The company who owns this forum, Vertical Scope, seem to favour vBulletin for most of their other managed forums so if anything a migration to that software would be more likely than any other with their experience of it. But again, from the fact it's not been migrated to that already is a sign of how difficult that would be.

If it's more the look and feel of the forum which is being considered then adding a new template is much simpler. Would still need considerable testing but is certainly not a big task.


----------



## TondyRSuzuka (Dec 3, 2011)

Is it something that may happen or am I dreaming?


----------



## John-H (Jul 13, 2005)

It is a huge database with history of posts going back to the early days of the TT. Yes, the search index alone takes ages to run because of this. There are some search enhancements I wanted to try and implement recently but they require rebuilding the search index and putting the whole thing off line for so long is a big disruption to try out an idea, so unfortunately or prudently, I've not tried the experiment. Multiply that by all the disruption and effort required to change the fundamental engine and you can perhaps imagine the size of the task and risk involved. It's difficult enough changing servers as we've seen from all the little things that fall over like cookies and email and even upgrading the existing software to the latest issue of phBB takes IT effort that needs some justification and I can understand why there is a reluctance to tinker. It's well established, increasingly popular and to some extent, if it ain't broke don't fix it, is a counsel of caution.

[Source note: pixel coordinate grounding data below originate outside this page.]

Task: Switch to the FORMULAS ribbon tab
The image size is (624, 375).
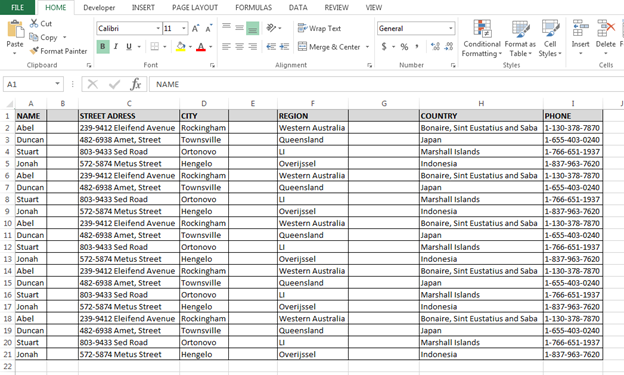Action: [x=254, y=8]
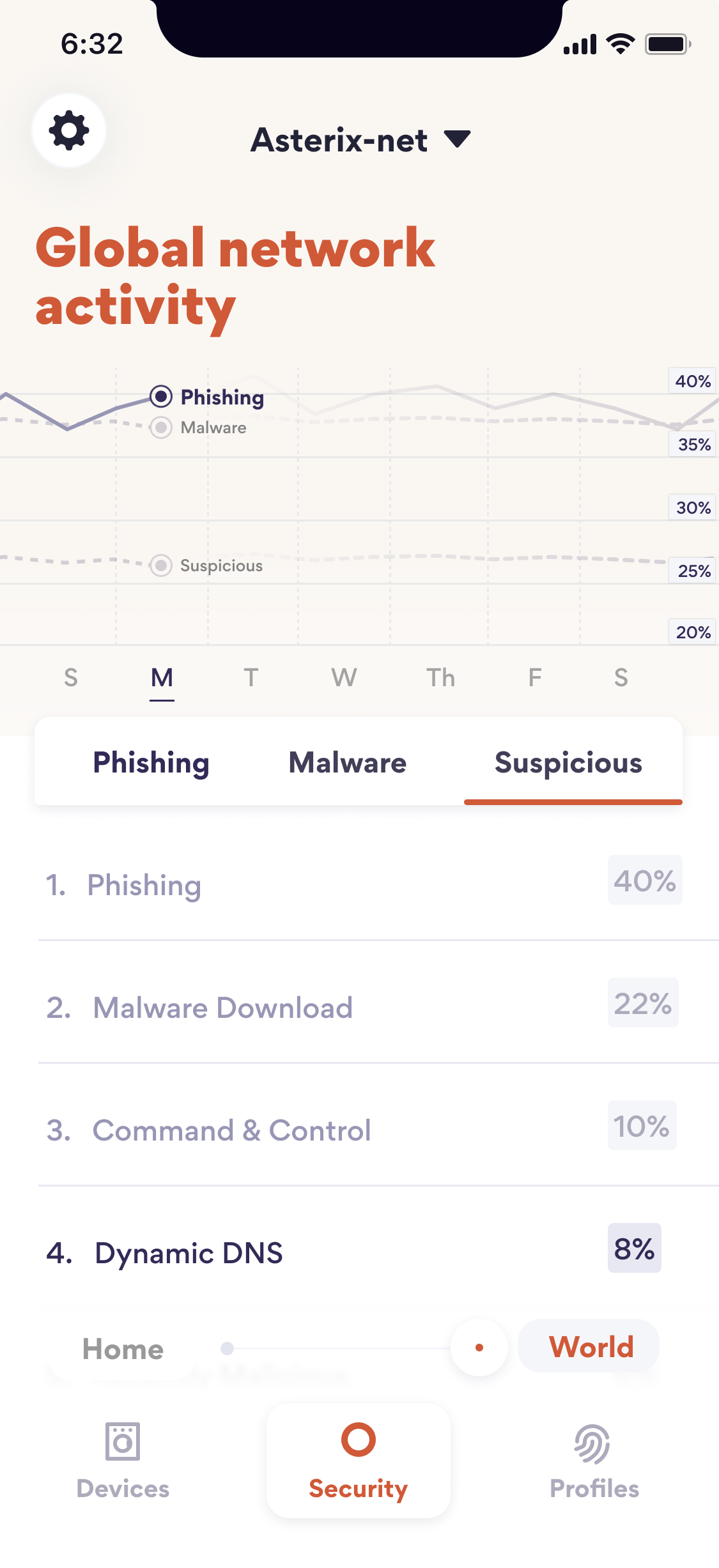This screenshot has width=719, height=1568.
Task: Choose the Home scope button
Action: click(123, 1349)
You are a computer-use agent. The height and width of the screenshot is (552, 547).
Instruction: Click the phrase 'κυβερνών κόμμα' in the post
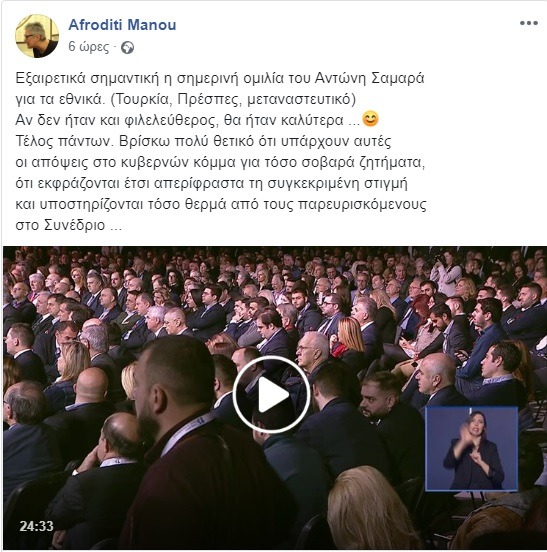pyautogui.click(x=178, y=163)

You'll always get new forums starting up and taking advantage of the latest innovations. However, for an existing forum of this size, change is not so easy. It's also a complicated situation regarding the people running this site. The owners VS provide IT support with Tyre forums and they look after the commercial side and maintenance of servers etc. but we all help each other. The day to day management is down to admin and moderation through the forum controls and even ordinary members who help compile technical indexes and help organise things are using the forum features. At the top level the interface is highly complex and mistakes can trash the forum. Each level merges into one and the other, to help out to some extent with effort. I can understand the reluctance to change everything root and branch and suddenly have everyone rendered unfamiliar with the interface and unproductive.

Skin changes are easier. If you remember founder and previous owner Jae introduced the current red title block and silver skin look a few years back. That sort of thing is far less disruptive and easier to implement even if it needs tweaking after going live.

That's just from from my perspective to give some insight. I hope that helps.


----------



## TTFAdmin (Feb 1, 2012)

Converting the forum from one type to another is something we like to avoid if possible. There is a lot of content on the server for this forum and with any conversion there is always a chance that you might lose some content in the process. If at some point there is a need to upgrade the forum type or a strong user desire to do this we can do it.

~ dm, community support


----------